### About this task
Take the entries below and write them out exactly, with each picture removed.

***** Exercise material

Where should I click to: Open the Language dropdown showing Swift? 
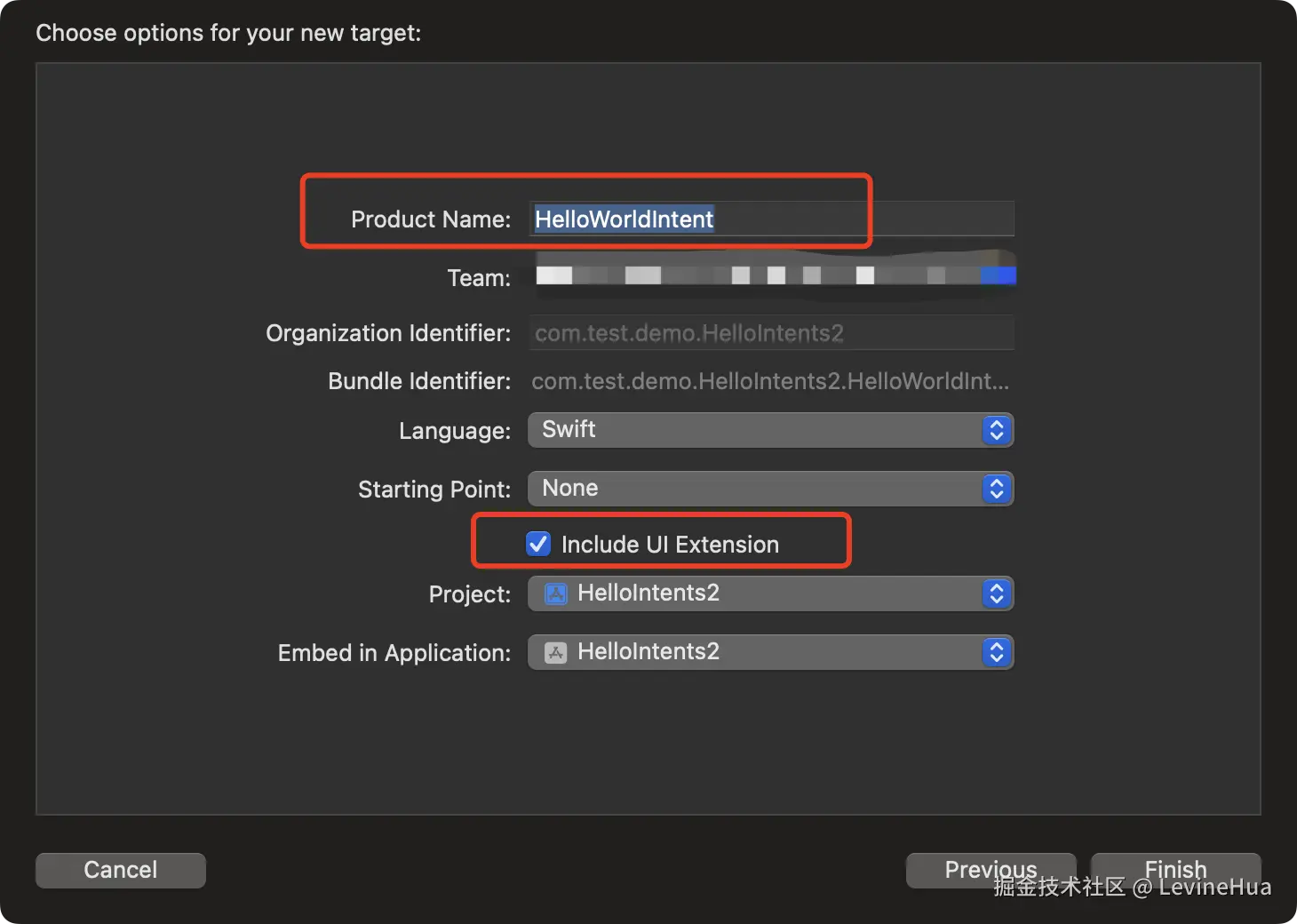point(755,431)
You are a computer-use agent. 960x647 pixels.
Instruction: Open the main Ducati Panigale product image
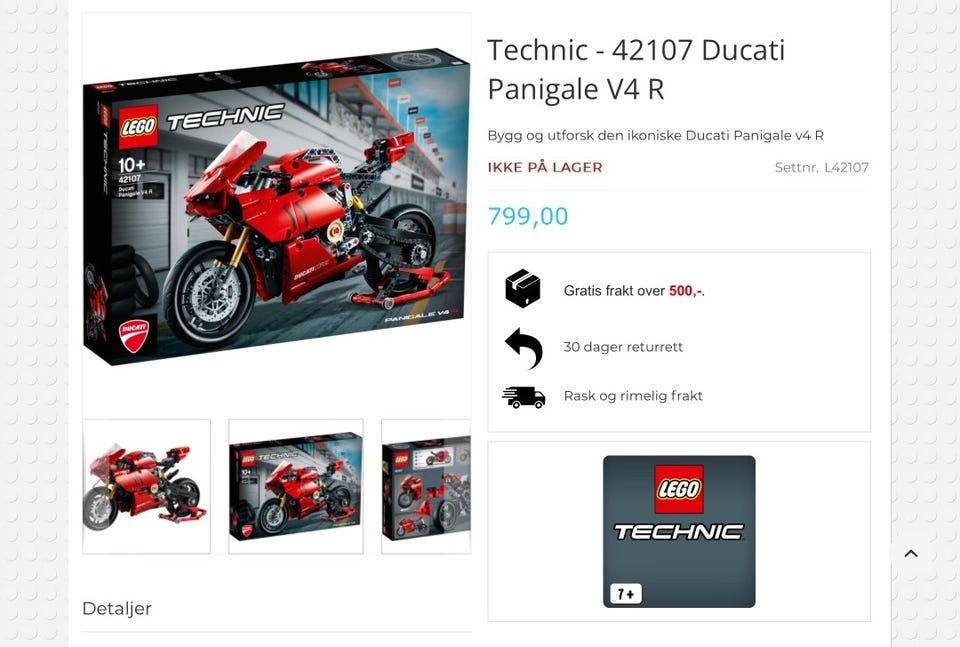point(277,207)
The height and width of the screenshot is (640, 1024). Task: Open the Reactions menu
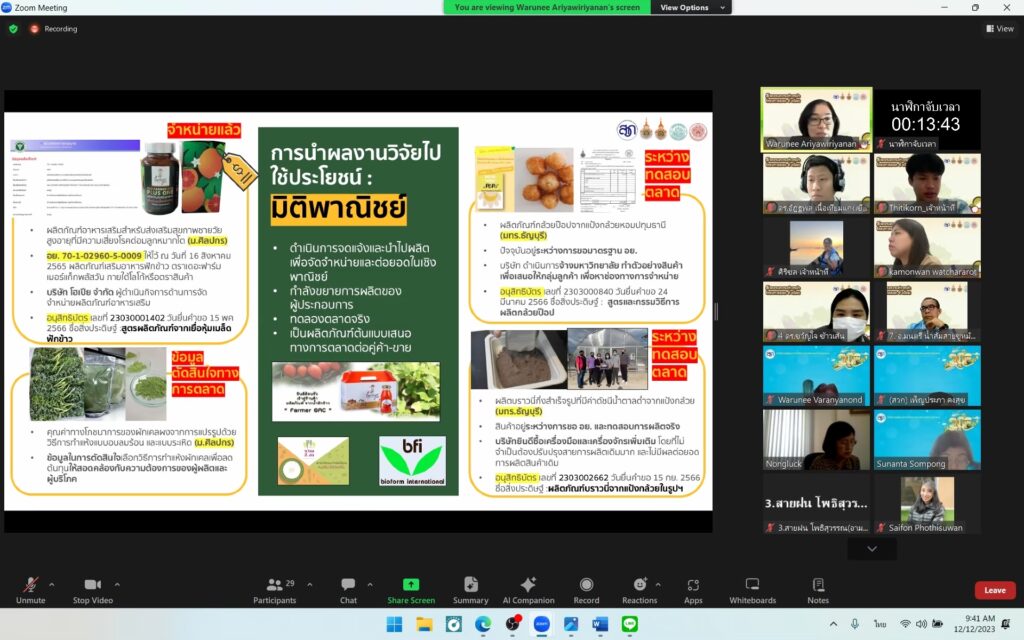pyautogui.click(x=639, y=589)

**********

### The completed task
Where should I click to: Open the Language dropdown showing Swift? 
point(755,431)
You are a computer-use agent. 960x647 pixels.
Instruction: Open the main Ducati Panigale product image
point(277,207)
The height and width of the screenshot is (640, 1024). Task: Open the Reactions menu
pyautogui.click(x=639, y=589)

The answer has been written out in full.